# Records
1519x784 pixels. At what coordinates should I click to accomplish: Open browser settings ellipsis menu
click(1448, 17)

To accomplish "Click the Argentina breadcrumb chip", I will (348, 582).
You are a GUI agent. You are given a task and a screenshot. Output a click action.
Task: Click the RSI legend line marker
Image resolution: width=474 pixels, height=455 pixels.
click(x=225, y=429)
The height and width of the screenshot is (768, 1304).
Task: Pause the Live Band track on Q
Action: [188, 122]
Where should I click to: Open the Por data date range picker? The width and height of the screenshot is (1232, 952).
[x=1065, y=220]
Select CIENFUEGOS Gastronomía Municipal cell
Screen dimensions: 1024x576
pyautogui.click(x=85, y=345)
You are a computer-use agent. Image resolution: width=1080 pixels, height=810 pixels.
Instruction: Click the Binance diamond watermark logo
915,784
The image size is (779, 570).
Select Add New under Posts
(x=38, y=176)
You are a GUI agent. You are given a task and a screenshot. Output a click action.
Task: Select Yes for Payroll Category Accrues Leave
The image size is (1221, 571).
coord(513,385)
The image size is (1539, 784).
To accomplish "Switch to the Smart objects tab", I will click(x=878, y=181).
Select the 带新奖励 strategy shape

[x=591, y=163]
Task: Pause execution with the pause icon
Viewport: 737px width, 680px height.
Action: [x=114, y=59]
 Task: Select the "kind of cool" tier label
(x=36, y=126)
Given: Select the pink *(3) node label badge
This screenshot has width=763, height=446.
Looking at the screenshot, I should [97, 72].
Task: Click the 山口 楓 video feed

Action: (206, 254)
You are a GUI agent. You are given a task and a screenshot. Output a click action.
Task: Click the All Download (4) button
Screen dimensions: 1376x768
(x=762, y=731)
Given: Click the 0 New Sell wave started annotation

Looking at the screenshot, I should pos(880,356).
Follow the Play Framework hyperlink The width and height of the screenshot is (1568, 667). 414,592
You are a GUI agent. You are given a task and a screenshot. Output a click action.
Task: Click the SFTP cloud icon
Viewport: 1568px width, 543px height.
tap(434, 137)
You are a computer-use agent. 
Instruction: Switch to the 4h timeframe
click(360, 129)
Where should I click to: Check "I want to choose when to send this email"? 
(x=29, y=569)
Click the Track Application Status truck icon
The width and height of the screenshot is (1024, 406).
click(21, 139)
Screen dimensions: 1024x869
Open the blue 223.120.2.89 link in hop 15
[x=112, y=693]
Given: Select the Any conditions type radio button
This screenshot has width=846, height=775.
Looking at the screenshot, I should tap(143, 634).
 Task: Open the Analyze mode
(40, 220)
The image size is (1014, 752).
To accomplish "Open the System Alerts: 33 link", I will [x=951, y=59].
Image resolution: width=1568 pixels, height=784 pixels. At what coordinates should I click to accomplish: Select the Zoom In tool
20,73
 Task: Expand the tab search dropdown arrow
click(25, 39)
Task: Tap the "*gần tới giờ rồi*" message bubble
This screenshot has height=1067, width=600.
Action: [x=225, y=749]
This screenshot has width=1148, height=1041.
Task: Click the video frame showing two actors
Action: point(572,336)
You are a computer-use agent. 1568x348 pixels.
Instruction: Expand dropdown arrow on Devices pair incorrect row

# Task statement
Please transcribe the lines from the one containing "Follow the Play" through the last line of the records. Include both ends and nothing else.

# Solution to the exercise
Follow the Play Framework hyperlink The width and height of the screenshot is (1568, 667). 414,592
You are a GUI agent. You are given a task and a screenshot. Output a click action.
Task: Click the SFTP cloud icon
Viewport: 1568px width, 543px height.
tap(434, 137)
You are a computer-use agent. 
Instruction: Switch to the 4h timeframe
click(360, 129)
Where should I click to: Check "I want to choose when to send this email"? 
(x=29, y=569)
Click the Track Application Status truck icon
The width and height of the screenshot is (1024, 406).
click(21, 139)
Screen dimensions: 1024x869
Open the blue 223.120.2.89 link in hop 15
[x=112, y=693]
Given: Select the Any conditions type radio button
This screenshot has width=846, height=775.
Looking at the screenshot, I should tap(143, 634).
 Task: Open the Analyze mode
(40, 220)
The image size is (1014, 752).
To accomplish "Open the System Alerts: 33 link", I will [x=951, y=59].
Image resolution: width=1568 pixels, height=784 pixels. At what coordinates should I click to accomplish: Select the Zoom In tool
20,73
 Task: Expand the tab search dropdown arrow
click(25, 39)
Task: Tap the "*gần tới giờ rồi*" message bubble
This screenshot has height=1067, width=600.
Action: [x=225, y=749]
This screenshot has width=1148, height=1041.
Task: Click the video frame showing two actors
Action: point(572,336)
You are a computer-use agent. 1568x348 pixels.
Instruction: Expand dropdown arrow on Devices pair incorrect row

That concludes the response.